The Companys financial statements incorporated by reference in this Registration Statement were audited by Arthur Andersen LLP. In addition, the financial statements of the Plan as of and for the
periods ended December 31, 2000 and 1999 were audited by Arthur Andersen LLP. On April 15, 2002, the Companys Board of Directors, upon the recommendation of its audit committee, dismissed Arthur Andersen LLP as the Companys independent
auditors. On May 17, 2002, the administrative board of the Plan dismissed Arthur Andersen LLP as the Plans independent auditors. The Company and the Plan have been unable to obtain, after reasonable efforts, the written consent of Arthur
Andersen LLP to incorporate by reference that firms reports on such financial statements.
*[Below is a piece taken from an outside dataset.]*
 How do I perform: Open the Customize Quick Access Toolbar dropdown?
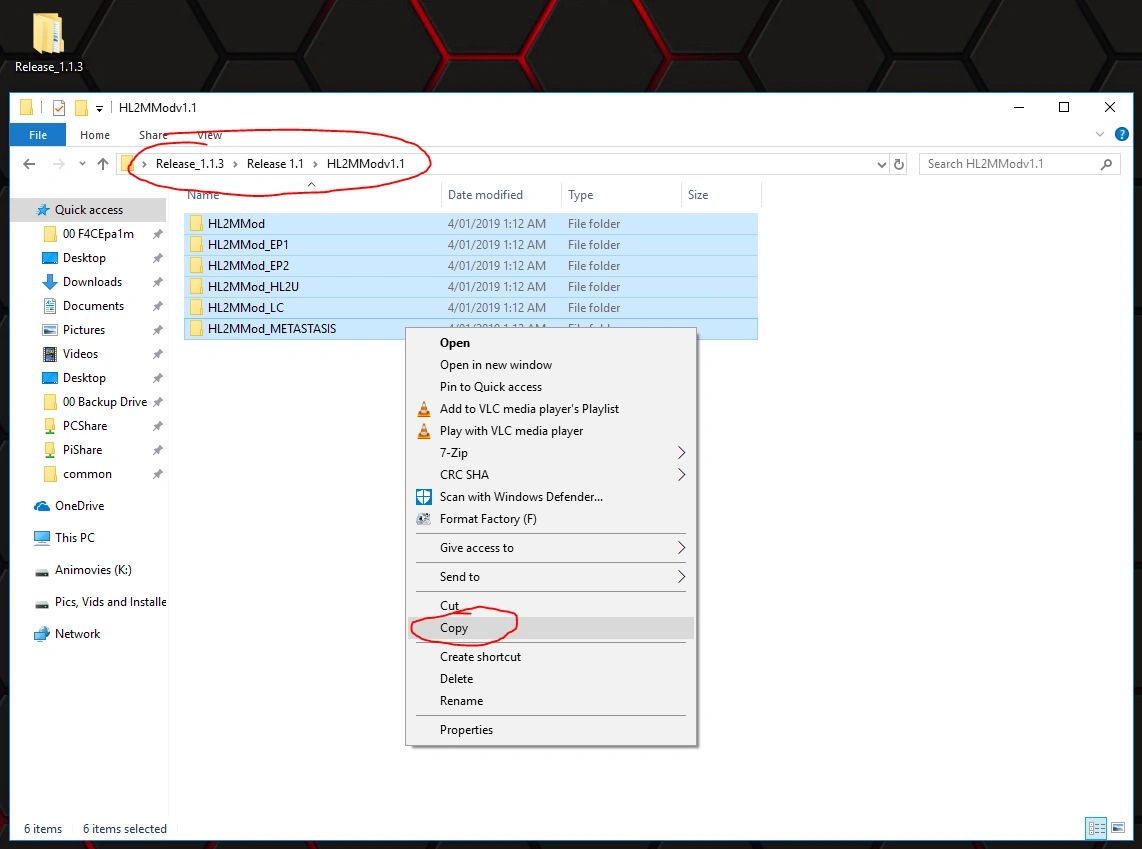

Under these circumstances, Rule 437a under the Securities Act of 1933 permits this Registration Statement to be filed without written consents from
Arthur Andersen LLP. The absence of such written consents may limit the ability of purchasers of the securities covered by this Registration Statement to assert claims against Arthur Andersen LLP under Section 11(a) of the Securities Act of 1933 for
any untrue statement of a material fact contained in the financial statements audited by Arthur Andersen LLP or any omissions to state a material fact required to be stated therein.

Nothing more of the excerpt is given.